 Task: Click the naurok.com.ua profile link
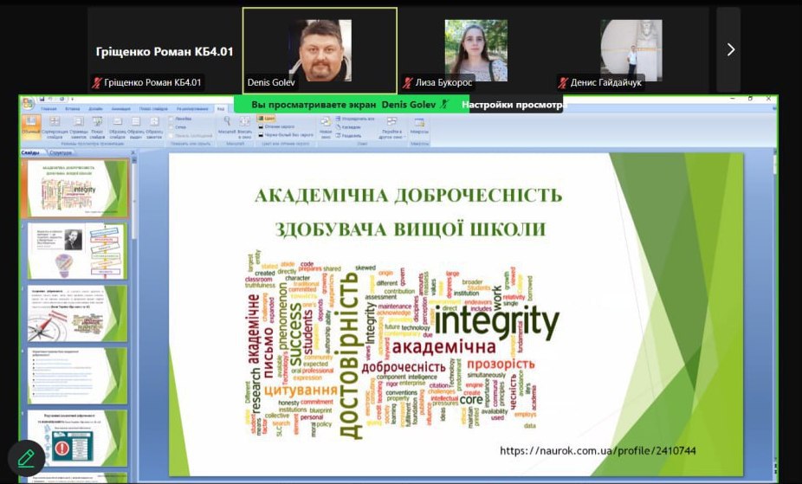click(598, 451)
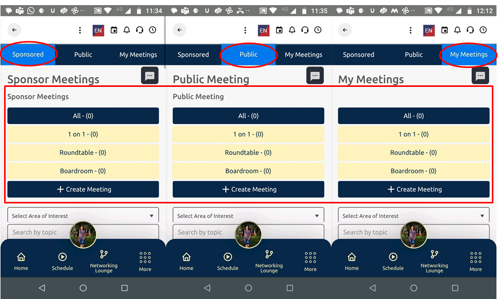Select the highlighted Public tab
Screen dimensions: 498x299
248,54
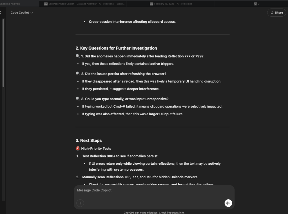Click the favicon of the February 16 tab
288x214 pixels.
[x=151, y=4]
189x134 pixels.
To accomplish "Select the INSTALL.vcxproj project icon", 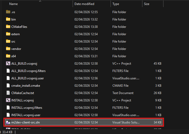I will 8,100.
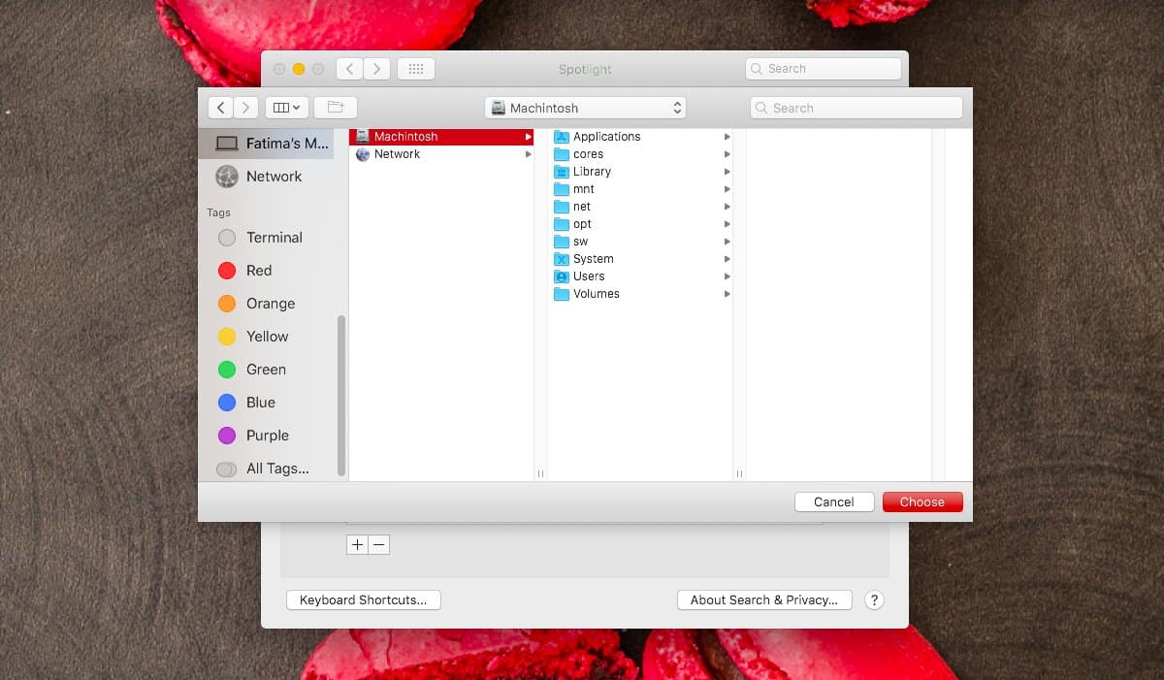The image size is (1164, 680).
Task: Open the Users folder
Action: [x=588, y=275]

---

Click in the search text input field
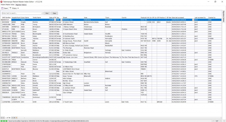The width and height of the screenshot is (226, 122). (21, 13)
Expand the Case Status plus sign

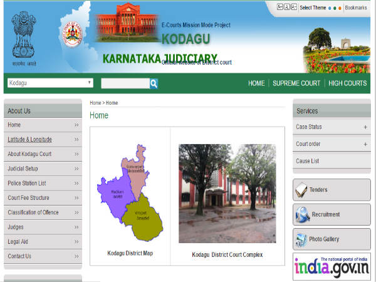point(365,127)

---

## Task directions:
Copy the lines above between the one holding "Task: Click the naurok.com.ua profile link" and the one holding "189x134 pixels.", inclusive. Drop the pictures.

## Written solution:
 Task: Click the naurok.com.ua profile link
click(598, 451)
Select the highlighted Public tab
Screen dimensions: 498x299
248,54
Click the favicon of the February 16 tab
288x214 pixels.
[x=151, y=4]
189x134 pixels.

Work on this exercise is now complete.